Short task 1:
Answer these questions using the Yakiimo3D post:
(a) Which open-source hosting community did the author pick for Yakiimo3D?
(b) Which system was chosen for source code control there?
(c) How much faster than the cpu version is the DirectCompute implementation of the Mandelbrot fractal viewer?
Short task 2: Can you repeat, word for word, the part of the Yakiimo3D post from "Have wanted to" up to and including "experience for me."?

Have wanted to move Yakiimo3D source code and binaries to an open-source hosting community for a while now. After initially leaning towards creating a Google Code project, I ended up choosing CodePlex. Since Yakiimo3D is going to be mostly DirectX 11 programming samples, a Microsoft-run CodePlex open-source hosting with a MS-user community makes the most sense, so I think it was a good decision. For source code control on CodePlex, I went with Mercurial. Have never used Mercurial or Git, so it should be a good learning experience for me.
Following in the footsteps of other people on the Internet, I’ve written a GPGPU language Mandelbrot fractal viewer. Along with a DirectCompute implementation, I’ve also written a reference unoptimized cpu version and am really excited that the DirectCompute implementation is more than 50x times faster! (With the caveat that my cpu implementation can probably be optimized much more.)
Other People’s GPGPU language Mandelbrot Fractal Implementations
During the past year, a bunch of people have released GPGPU language Mandelbrot fractal implementations. It seems to be a popular first program for GPGPU language learning.

Collected material:
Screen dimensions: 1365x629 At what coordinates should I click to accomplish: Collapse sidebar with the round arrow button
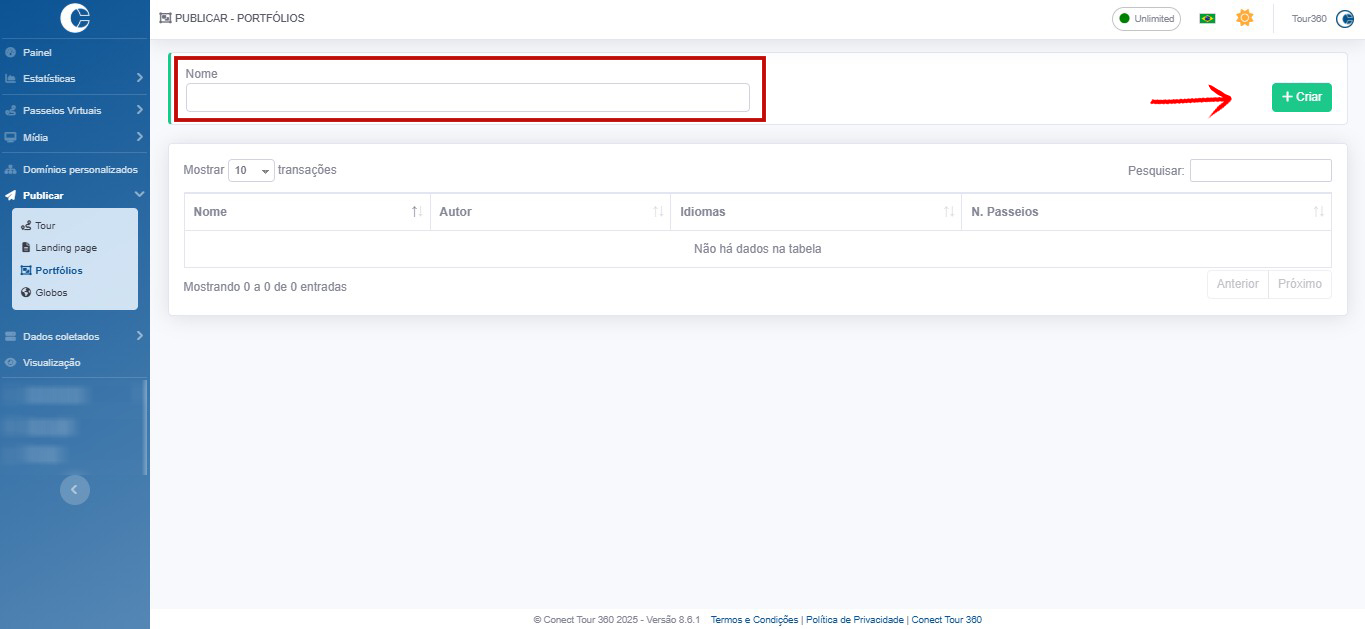tap(74, 489)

Exercise solution 1:
(a) CodePlex
(b) Mercurial
(c) More than 50x faster

Exercise solution 2:
Have wanted to move Yakiimo3D source code and binaries to an open-source hosting community for a while now. After initially leaning towards creating a Google Code project, I ended up choosing CodePlex. Since Yakiimo3D is going to be mostly DirectX 11 programming samples, a Microsoft-run CodePlex open-source hosting with a MS-user community makes the most sense, so I think it was a good decision. For source code control on CodePlex, I went with Mercurial. Have never used Mercurial or Git, so it should be a good learning experience for me.